Dalam rumusan masalah lainnya, seperti yang dituangkan sebagai lampiran perpres itu, disebut pula adanya kesadaran Presiden tentang belum optimalnya partisipasi tokoh-tokoh masyarakat dalam menyampaikan pesan pencegahan ekstremisme yang mengarah pada terorisme. Di situ tokoh masyarakat yang dimaksud dirinci sebagai tokoh pemuda, tokoh agama, tokoh adat, tokoh perempuan, pelaku media massa, dan influencer media sosial, serta mantan narapidana teroris.
Pemerintah lewat Sekber RAN PE akan melakukan koordinasi untuk melakukan kampanye kreatif dan melakukan serangkaian pelatihan yang menyasar tokoh-tokoh dan influencer tersebut. Agenda pelatihan berjenjang telah disusun dalam format pelatihan untuk para pelatih (training of trainers).
Pelibatan para tokoh masyarakat itu secara tegas tercantum pada Pasal 8 Perpres 2/2021 itu. Di situ dikatakan, dalam melaksanakan RAN PE, kementerian, lembaga, dan pemerintah daerah dapat bekerja sama dan melibatkan peran serta masyarakat. Mengacu pada pasal itu, maka dalam program ini akan mengajak serta mulai dari mantan teroris hingga pegiat medsos.
Pasal pelibatan masyarakat ini mengundang reaksi penolakan dari kalangan aktivis HAM dan sejumlah pengamat hukum. Mereka khawatir, perpres itu dijadikan dasar masyarakat melakukan tindakan sepihak terhadap apa yang dipersepsikannya sebagai ekstremisme. Salah satu rencana aksi yang disorot ialah deteksi dini yang melibatkan masyarakat, yang dianggap bisa membuahkan aksi persekusi.
Namun, kalangan pemerintah menganggap kekhawatiran itu berlebihan. Perpres 7/2021 ini lebih banyak pada kegiatan edukasi dan mendukung cara-cara kreatif untuk bergulirnya kontranarasi atas ekstremisme. Kebijakan ini pun dimaksudkan untuk mendorong kajian kritis atas ekstremisme dan inisiatif warga masyarakat untuk melakukan deteksi dini. Tak ada jalan melakukan tindakan sepihak atas nama hukum. Perpres ini hanya melibatkan masyarakat sipil. TNI-Polri tidak diikutsertakan.

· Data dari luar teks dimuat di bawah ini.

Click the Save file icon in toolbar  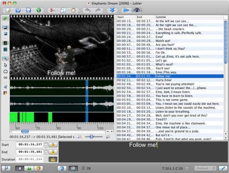point(29,10)
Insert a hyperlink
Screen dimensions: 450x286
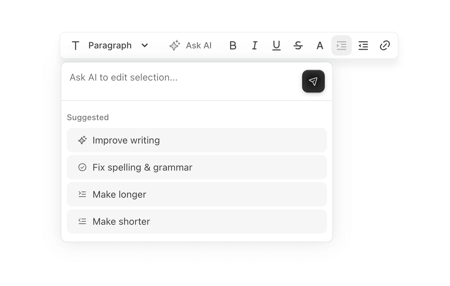coord(385,45)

Perpres tersebut tidak bisa dijadikan dasar untuk mengambil tindakan hukum. Terhadap para pelaku tindakan ekstremisme yang diduga telah melanggar hukum, pihak yang akan melakukan penindakan adalah para aparatur penegak hukum, dengan bersandar kepada hukum perundang-undangan yang sah, di antaranya, UU Pemberantasan Tindak Pidana Terorisme.